■ DO THIS
Could you write out the records below again with "center" replaced by "midpoint", keeping everything else the same and leaving out the pictures?

Data items
--------------------

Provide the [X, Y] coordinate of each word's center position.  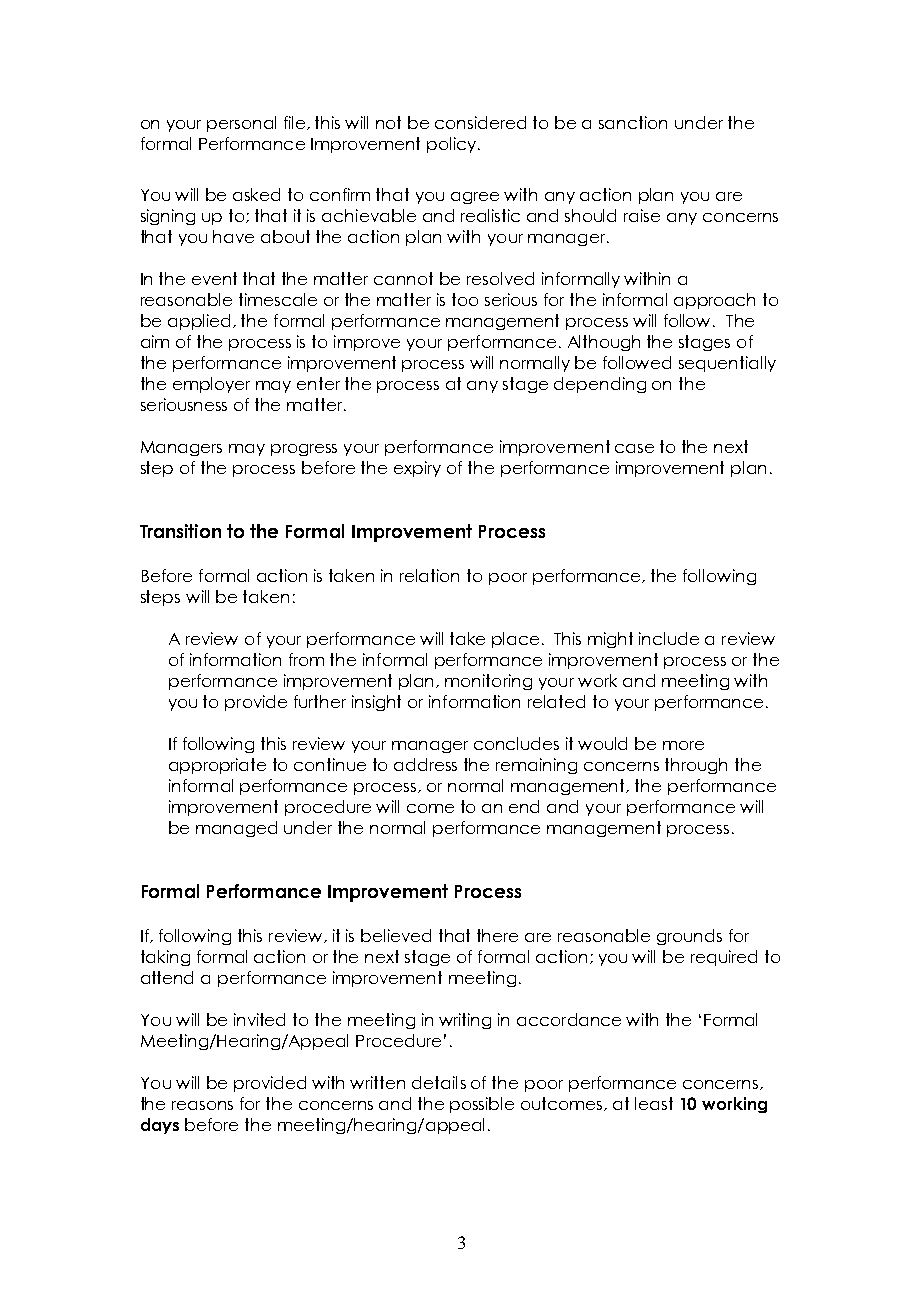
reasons [202, 1105]
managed [236, 829]
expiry [417, 469]
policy [453, 145]
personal [241, 124]
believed [396, 935]
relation [429, 575]
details [439, 1082]
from [306, 659]
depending [600, 385]
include [669, 638]
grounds [689, 937]
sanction [633, 122]
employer [211, 385]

--------------------

■ COMPLETE OUTPUT
Provide the [X, Y] coordinate of each word's midpoint position.  
reasons [202, 1105]
managed [236, 829]
expiry [417, 469]
policy [453, 145]
personal [241, 124]
believed [396, 935]
relation [429, 575]
details [439, 1082]
from [306, 659]
depending [600, 385]
include [669, 638]
grounds [689, 937]
sanction [633, 122]
employer [211, 385]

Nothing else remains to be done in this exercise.